Department of Medical Oncology, Chongqing University Cancer Hospital, Chongqing 400030, China.
College of Pharmacy and Bioengineering, Chongqing University of Technology, Chongqing 400054, China.
Theranostics. 2024 Jun 1;14(9):3470-3485. doi: 10.7150/thno.92646. eCollection 2024.
Sorafenib is the standard treatment for advanced hepatocellular carcinoma (HCC), but acquired resistance during the treatment greatly limits its clinical efficiency. Lipid metabolic disorder plays an important role in hepatocarcinogenesis. However, whether and how lipid metabolic reprogramming regulates sorafenib resistance of HCC cells remains vague. Sorafenib resistant HCC cells were established by continuous induction. UHPLC-MS/MS, proteomics, and flow cytometry were used to assess the lipid metabolism. ChIP and western blot were used to reflect the interaction of signal transducer and activator of transcription 3 (STAT3) with glycerol-3-phosphate acyltransferase 3 (GPAT3). Gain- and loss-of function studies were applied to explore the mechanism driving sorafenib resistance of HCC. Flow cytometry and CCK8 in and tumor size in were used to evaluate the sorafenib sensitivity of HCC cells. Our metabolome data revealed a significant enrichment of triglycerides in sorafenib-resistant HCC cells. Further analysis using proteomics and genomics techniques demonstrated a significant increase in the expression of GPAT3 in the sorafenib-resistant groups, which was found to be dependent on the activation of STAT3. The restoration of GPAT3 resensitized HCC cells to sorafenib, while overexpression of GPAT3 led to insensitivity to sorafenib. Mechanistically, GPAT3 upregulation increased triglyceride synthesis, which in turn stimulated the NF-κB/Bcl2 signaling pathway, resulting in apoptosis tolerance upon sorafenib treatment. Furthermore, our and studies revealed that pan-GPAT inhibitors effectively reversed sorafenib resistance in HCC cells. Our data demonstrate that GPAT3 elevation in HCC cells reprograms triglyceride metabolism which contributes to acquired resistance to sorafenib, which suggests GPAT3 as a potential target for enhancing the sensitivity of HCC to sorafenib.

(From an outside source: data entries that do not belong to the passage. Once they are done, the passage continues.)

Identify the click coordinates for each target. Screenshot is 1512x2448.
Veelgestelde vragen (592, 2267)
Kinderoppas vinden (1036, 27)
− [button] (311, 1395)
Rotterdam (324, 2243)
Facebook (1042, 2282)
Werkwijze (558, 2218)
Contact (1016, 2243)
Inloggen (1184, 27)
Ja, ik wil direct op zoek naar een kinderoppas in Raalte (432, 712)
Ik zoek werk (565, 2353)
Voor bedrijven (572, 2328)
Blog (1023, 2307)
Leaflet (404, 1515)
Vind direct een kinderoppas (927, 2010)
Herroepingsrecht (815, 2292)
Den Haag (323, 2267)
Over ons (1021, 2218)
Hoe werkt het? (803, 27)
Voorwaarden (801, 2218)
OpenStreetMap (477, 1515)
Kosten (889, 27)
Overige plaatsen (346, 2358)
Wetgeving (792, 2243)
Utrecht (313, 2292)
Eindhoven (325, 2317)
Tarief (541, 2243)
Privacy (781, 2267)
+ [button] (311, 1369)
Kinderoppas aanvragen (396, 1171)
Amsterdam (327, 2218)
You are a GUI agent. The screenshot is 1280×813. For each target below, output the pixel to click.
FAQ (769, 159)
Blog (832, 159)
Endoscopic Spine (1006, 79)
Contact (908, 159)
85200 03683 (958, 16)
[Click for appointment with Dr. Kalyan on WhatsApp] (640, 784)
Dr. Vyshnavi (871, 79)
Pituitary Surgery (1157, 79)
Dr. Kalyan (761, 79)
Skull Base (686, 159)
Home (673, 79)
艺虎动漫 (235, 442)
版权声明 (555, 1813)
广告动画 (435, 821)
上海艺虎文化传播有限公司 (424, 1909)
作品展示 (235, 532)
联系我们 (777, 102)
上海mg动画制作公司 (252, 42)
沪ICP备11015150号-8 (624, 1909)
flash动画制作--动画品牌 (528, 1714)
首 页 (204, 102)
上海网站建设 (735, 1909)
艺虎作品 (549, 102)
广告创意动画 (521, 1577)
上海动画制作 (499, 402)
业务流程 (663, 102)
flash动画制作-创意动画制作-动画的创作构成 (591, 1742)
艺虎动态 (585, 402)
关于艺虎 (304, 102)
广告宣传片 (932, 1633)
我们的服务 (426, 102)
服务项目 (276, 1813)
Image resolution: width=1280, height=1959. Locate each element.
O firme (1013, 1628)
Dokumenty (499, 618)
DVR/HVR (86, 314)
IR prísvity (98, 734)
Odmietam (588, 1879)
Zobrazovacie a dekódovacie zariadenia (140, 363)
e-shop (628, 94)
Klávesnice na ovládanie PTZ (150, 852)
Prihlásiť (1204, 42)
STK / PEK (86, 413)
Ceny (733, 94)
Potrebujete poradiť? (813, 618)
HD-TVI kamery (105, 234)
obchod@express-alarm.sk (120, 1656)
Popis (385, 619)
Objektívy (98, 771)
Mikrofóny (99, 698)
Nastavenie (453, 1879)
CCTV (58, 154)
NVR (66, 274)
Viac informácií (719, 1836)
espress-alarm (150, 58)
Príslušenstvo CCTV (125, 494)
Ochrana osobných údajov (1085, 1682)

索拉非尼是晚期肝细胞癌 (HCC) 的标准治疗药物,但在治疗过程中产生的获得性耐药极大地限制了其临床疗效。脂质代谢紊乱在肝癌发生中起重要作用。然而,脂质代谢重编程是否以及如何调节 HCC 细胞对索拉非尼的耐药性尚不清楚。通过连续诱导建立索拉非尼耐药 HCC 细胞。采用 UHPLC-MS/MS、蛋白质组学和流式细胞术评估脂质代谢。ChIP 和 Western blot 用于反映信号转导和转录激活因子 3 (STAT3) 与甘油-3-磷酸酰基转移酶 3 (GPAT3) 的相互作用。增益和缺失功能研究用于探索驱动 HCC 对索拉非尼耐药的机制。流式细胞术和 CCK8 在 和肿瘤大小在 中用于评估 HCC 细胞对索拉非尼的敏感性。我们的代谢组学数据显示索拉非尼耐药 HCC 细胞中甘油三酯含量显著富集。使用蛋白质组学和基因组学技术进一步分析表明,索拉非尼耐药组中 GPAT3 的表达显著增加,这依赖于 STAT3 的激活。GPAT3 的恢复使 HCC 细胞对索拉非尼重新敏感,而过表达 GPAT3 导致对索拉非尼不敏感。机制上,GPAT3 的上调增加了甘油三酯的合成,进而刺激了 NF-κB/Bcl2 信号通路,导致索拉非尼治疗时凋亡耐受。此外,我们的 和 研究表明,泛 GPAT 抑制剂有效地逆转了 HCC 细胞对索拉非尼的耐药性。我们的数据表明,HCC 细胞中 GPAT3 的升高重新编程了甘油三酯代谢,导致对索拉非尼的获得性耐药,这表明 GPAT3 可能是提高 HCC 对索拉非尼敏感性的潜在靶点。